From 458818663170ed4f0996559f5d9e05f489590d46 Mon Sep 17 00:00:00 2001
From: Walter Leibbrandt <23798+walterl@users.noreply.github.com>
Date: Wed, 7 Aug 2019 00:31:10 +0200
Subject: [PATCH] Compute Content-Security-Policy hashes for inline JS (#10504)
* Split out inline JS from index/init templates to separate files
* Read inline JS from resources at run time
* Calculate inline JS hashes for CSP header from content
* Move inline JS to resource sub-directory
* Update and memoize inline JS loading
* Revert debug code
* Deduplicate `resp/response` calls
* Fix paths to moved inline JS resources
* Force creation of test data DB so things don't get left in the cache
This fix was provided by @camsaul.
* Combine and `defonce` inline JS hashes
* s/inlinejs/inline-js/
---
resources/frontend_client/index_template.html | 52 +-------------
resources/frontend_client/init.html | 70 +------------------
.../inline_js/index_bootstrap.js | 26 +++++++
.../inline_js/index_ganalytics.js | 12 ++++
.../inline_js/index_webfontconfig.js | 5 ++
resources/frontend_client/inline_js/init.js | 67 ++++++++++++++++++
src/metabase/middleware/security.clj | 59 +++++++++++-----
src/metabase/routes/index.clj | 22 ++++--
.../middleware/resolve_source_table_test.clj | 2 +
9 files changed, 174 insertions(+), 141 deletions(-)

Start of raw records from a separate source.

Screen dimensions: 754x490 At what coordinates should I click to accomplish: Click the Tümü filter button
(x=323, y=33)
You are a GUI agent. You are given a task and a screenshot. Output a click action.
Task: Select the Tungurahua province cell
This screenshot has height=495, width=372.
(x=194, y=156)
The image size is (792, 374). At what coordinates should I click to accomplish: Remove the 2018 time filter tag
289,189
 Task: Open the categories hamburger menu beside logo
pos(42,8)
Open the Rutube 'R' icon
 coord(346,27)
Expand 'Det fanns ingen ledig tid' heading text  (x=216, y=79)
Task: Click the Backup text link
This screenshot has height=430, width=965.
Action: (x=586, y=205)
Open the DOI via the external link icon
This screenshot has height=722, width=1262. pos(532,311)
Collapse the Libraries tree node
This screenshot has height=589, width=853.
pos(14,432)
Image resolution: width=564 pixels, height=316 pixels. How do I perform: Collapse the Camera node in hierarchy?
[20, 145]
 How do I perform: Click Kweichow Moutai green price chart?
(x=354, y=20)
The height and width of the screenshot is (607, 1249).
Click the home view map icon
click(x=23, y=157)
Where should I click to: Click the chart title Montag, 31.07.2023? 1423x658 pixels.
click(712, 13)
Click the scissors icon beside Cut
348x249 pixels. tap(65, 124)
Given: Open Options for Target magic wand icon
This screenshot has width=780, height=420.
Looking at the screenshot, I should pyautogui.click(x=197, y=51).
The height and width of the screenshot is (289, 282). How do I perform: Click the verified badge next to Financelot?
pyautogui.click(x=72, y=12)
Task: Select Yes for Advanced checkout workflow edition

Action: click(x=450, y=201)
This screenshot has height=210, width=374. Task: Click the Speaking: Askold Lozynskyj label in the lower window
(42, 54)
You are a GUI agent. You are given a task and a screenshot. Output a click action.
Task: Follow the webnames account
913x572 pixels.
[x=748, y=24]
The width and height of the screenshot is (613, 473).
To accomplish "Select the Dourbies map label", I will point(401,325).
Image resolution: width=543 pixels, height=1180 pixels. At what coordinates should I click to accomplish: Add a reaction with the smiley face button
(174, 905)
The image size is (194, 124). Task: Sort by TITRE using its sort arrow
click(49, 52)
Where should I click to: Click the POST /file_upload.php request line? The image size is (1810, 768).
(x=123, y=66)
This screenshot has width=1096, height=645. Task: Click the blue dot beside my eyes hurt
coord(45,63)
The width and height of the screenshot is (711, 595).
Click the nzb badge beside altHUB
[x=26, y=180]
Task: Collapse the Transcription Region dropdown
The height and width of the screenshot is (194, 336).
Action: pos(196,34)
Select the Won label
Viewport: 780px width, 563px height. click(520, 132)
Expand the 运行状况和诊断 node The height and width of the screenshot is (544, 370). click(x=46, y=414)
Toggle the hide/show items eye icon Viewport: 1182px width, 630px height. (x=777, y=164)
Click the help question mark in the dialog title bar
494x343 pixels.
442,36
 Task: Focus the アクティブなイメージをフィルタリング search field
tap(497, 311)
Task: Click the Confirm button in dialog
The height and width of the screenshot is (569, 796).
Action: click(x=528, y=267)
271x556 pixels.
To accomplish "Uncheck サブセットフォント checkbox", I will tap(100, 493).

create mode 100644 resources/frontend_client/inline_js/index_bootstrap.js
create mode 100644 resources/frontend_client/inline_js/index_ganalytics.js
create mode 100644 resources/frontend_client/inline_js/index_webfontconfig.js
create mode 100644 resources/frontend_client/inline_js/init.js
diff --git a/resources/frontend_client/index_template.html b/resources/frontend_client/index_template.html
index b4abcd35dac..18e68fa362c 100644
--- a/resources/frontend_client/index_template.html
+++ b/resources/frontend_client/index_template.html
@@ -34,34 +34,7 @@
</script>
<!-- If you modify this script, make sure you update the whitelisted Content-Security-Policy hash in metabase.middleware.security -->
- <script type="text/javascript">
- (function() {
- window.MetabaseBootstrap = JSON.parse(document.getElementById("_metabaseBootstrap").textContent);
- window.MetabaseLocalization = JSON.parse(document.getElementById("_metabaseLocalization").textContent);
-
- var configuredRoot = document.head.querySelector("meta[name='base-href']").content;
- var actualRoot = "/";
-
- // Add trailing slashes
- var backendPathname = document.head.querySelector("meta[name='uri']").content.replace(/\/*$/, "/");
- // e.x. "/questions/"
- var frontendPathname = window.location.pathname.replace(/\/*$/, "/");
- // e.x. "/metabase/questions/"
- if (backendPathname === frontendPathname.slice(-backendPathname.length)) {
- // Remove the backend pathname from the end of the frontend pathname
- actualRoot = frontendPathname.slice(0, -backendPathname.length) + "/";
- // e.x. "/metabase/"
- }
-
- if (actualRoot !== configuredRoot) {
- console.warn("Warning: the Metabase site URL basename \"" + configuredRoot + "\" does not match the actual basename \"" + actualRoot + "\".");
- console.warn("You probably want to update the Site URL setting to \"" + window.location.origin + actualRoot + "\"");
- document.getElementsByTagName("base")[0].href = actualRoot;
- }
-
- window.MetabaseRoot = actualRoot;
- })();
- </script>
+ <script type="text/javascript">{{{bootstrapJS}}}</script>
</head>
<body>
@@ -69,13 +42,7 @@
<!-- Using the Web Font Loader lets us load the fonts asynchronously for faster page loads -- see https://github.com/typekit/webfontloader -->
<!-- If you modify this script, make sure you update the whitelisted Content-Security-Policy hash in metabase.middleware.security -->
- <script type="text/javascript">
- WebFontConfig = {
- google: {
- families: ["Lato:300,400,700,900"]
- }
- };
- </script>
+ <script type="text/javascript">{{{webFontConfigJS}}}</script>
<script type="text/javascript" src="https://ajax.googleapis.com/ajax/libs/webfont/1.6.26/webfont.js" async></script>
<!-- If Google Auth is enabled load the Google Auth JS lib -->
@@ -86,20 +53,7 @@
<!-- Google Analytics -->
<!-- If you modify this script, make sure you update the whitelisted Content-Security-Policy hash in metabase.middleware.security -->
{{#enableAnonTracking}}
- <script type="text/javascript">
- (function(i,s,o,g,r,a,m){i['GoogleAnalyticsObject']=r;i[r]=i[r]||function(){
- (i[r].q=i[r].q||[]).push(arguments)},i[r].l=1*new Date();a=s.createElement(o),m=s.getElementsByTagName(o)[0];a.async=1;a.src=g;m.parentNode.insertBefore(a,m)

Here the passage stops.